• **TASK REQUIREMENTS**
Please return every line of the records below unchanged, from first to last. Leave the pictures out of your answer.
########################################
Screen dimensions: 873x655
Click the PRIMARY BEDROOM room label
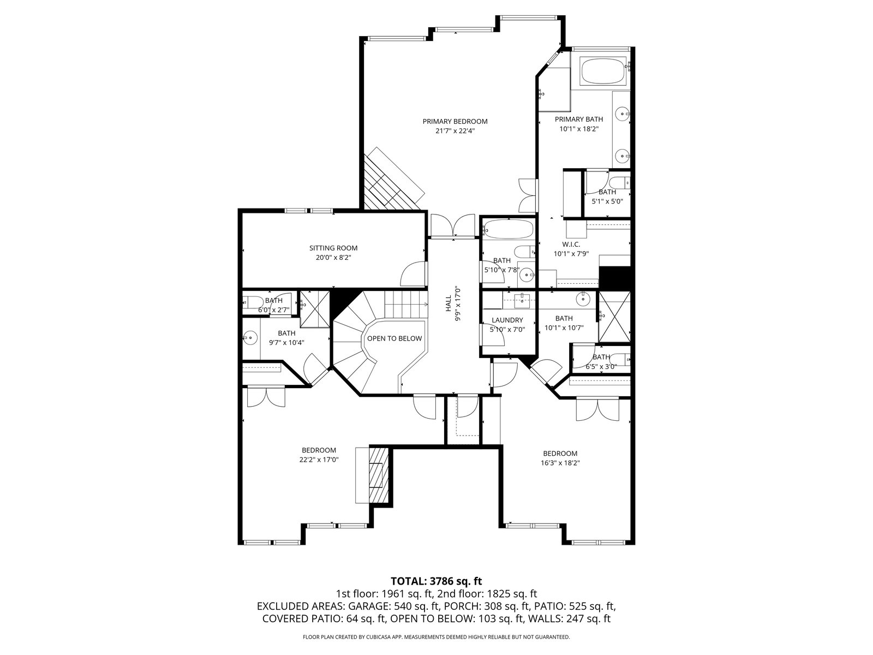(x=455, y=121)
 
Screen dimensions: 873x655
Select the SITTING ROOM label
(x=333, y=248)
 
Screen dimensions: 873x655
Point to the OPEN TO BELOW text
(x=394, y=338)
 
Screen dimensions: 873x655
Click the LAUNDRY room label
(x=507, y=320)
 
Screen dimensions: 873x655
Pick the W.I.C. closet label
(x=571, y=244)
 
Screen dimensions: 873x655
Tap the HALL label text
(x=449, y=303)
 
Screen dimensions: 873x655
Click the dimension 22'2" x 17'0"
(x=319, y=460)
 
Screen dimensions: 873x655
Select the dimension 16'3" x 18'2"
(x=560, y=463)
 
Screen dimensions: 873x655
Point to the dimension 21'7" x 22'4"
(x=455, y=131)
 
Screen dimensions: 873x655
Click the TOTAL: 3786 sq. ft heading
(x=436, y=581)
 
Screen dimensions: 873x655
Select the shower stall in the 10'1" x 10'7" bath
(x=614, y=317)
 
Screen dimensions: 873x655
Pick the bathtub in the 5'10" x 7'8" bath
(x=507, y=229)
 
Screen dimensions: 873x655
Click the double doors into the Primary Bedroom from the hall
(x=453, y=226)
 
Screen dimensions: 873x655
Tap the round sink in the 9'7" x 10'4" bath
(x=250, y=338)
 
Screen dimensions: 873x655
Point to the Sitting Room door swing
(x=413, y=274)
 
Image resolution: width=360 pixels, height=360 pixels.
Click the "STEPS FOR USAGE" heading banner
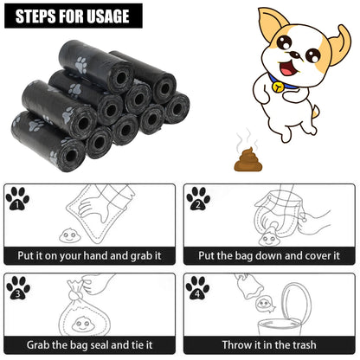tap(72, 16)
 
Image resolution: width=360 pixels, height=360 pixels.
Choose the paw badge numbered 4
tap(198, 288)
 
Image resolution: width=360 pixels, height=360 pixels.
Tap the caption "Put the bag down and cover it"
tap(269, 256)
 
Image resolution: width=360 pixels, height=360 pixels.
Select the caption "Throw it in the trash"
tap(269, 344)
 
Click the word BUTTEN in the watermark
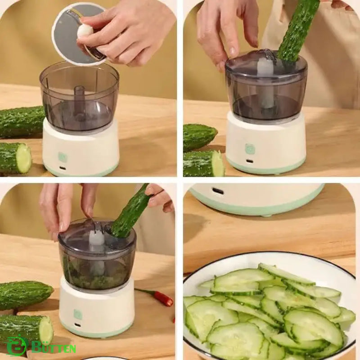tap(54, 348)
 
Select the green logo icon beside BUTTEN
tap(16, 346)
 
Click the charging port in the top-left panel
tap(63, 168)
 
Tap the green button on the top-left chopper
tap(63, 157)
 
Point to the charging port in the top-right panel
tap(250, 161)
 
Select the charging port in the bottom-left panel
tap(78, 325)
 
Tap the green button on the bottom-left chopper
tap(78, 314)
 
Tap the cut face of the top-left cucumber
tap(24, 158)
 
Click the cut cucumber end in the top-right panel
tap(217, 163)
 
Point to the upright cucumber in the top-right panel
tap(297, 31)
########################################
• **OUTPUT**
Screen dimensions: 873x655
Click the PRIMARY BEDROOM room label
(x=455, y=121)
 
Screen dimensions: 873x655
Select the SITTING ROOM label
(x=333, y=248)
 
Screen dimensions: 873x655
Point to the OPEN TO BELOW text
(x=394, y=338)
 
Screen dimensions: 873x655
Click the LAUNDRY room label
(x=507, y=320)
 
Screen dimensions: 873x655
Pick the W.I.C. closet label
(x=571, y=244)
 
Screen dimensions: 873x655
Tap the HALL label text
(x=449, y=303)
 
Screen dimensions: 873x655
Click the dimension 22'2" x 17'0"
(x=319, y=460)
 
Screen dimensions: 873x655
Select the dimension 16'3" x 18'2"
(x=560, y=463)
 
Screen dimensions: 873x655
Point to the dimension 21'7" x 22'4"
(x=455, y=131)
 
Screen dimensions: 873x655
Click the TOTAL: 3786 sq. ft heading
(x=436, y=581)
 
Screen dimensions: 873x655
Select the shower stall in the 10'1" x 10'7" bath
(x=614, y=317)
 
Screen dimensions: 873x655
Pick the bathtub in the 5'10" x 7'8" bath
(x=507, y=229)
 
Screen dimensions: 873x655
Click the double doors into the Primary Bedroom from the hall
(x=453, y=226)
 
Screen dimensions: 873x655
Tap the round sink in the 9'7" x 10'4" bath
(x=250, y=338)
 
Screen dimensions: 873x655
Point to the Sitting Room door swing
(x=413, y=274)
 
Image resolution: width=360 pixels, height=360 pixels.
Click the "STEPS FOR USAGE" heading banner
tap(72, 16)
 
Image resolution: width=360 pixels, height=360 pixels.
Choose the paw badge numbered 4
tap(198, 288)
 
Image resolution: width=360 pixels, height=360 pixels.
Tap the caption "Put the bag down and cover it"
tap(269, 256)
 
Image resolution: width=360 pixels, height=360 pixels.
Select the caption "Throw it in the trash"
tap(269, 344)
 
Click the word BUTTEN in the watermark
tap(54, 348)
 
Select the green logo icon beside BUTTEN
tap(16, 346)
 
Click the charging port in the top-left panel
tap(63, 168)
 
Tap the green button on the top-left chopper
tap(63, 157)
 
Point to the charging port in the top-right panel
tap(250, 161)
 
Select the charging port in the bottom-left panel
tap(78, 325)
 
Tap the green button on the bottom-left chopper
tap(78, 314)
 
Tap the cut face of the top-left cucumber
tap(24, 158)
 
Click the cut cucumber end in the top-right panel
tap(217, 163)
 
Point to the upright cucumber in the top-right panel
tap(297, 31)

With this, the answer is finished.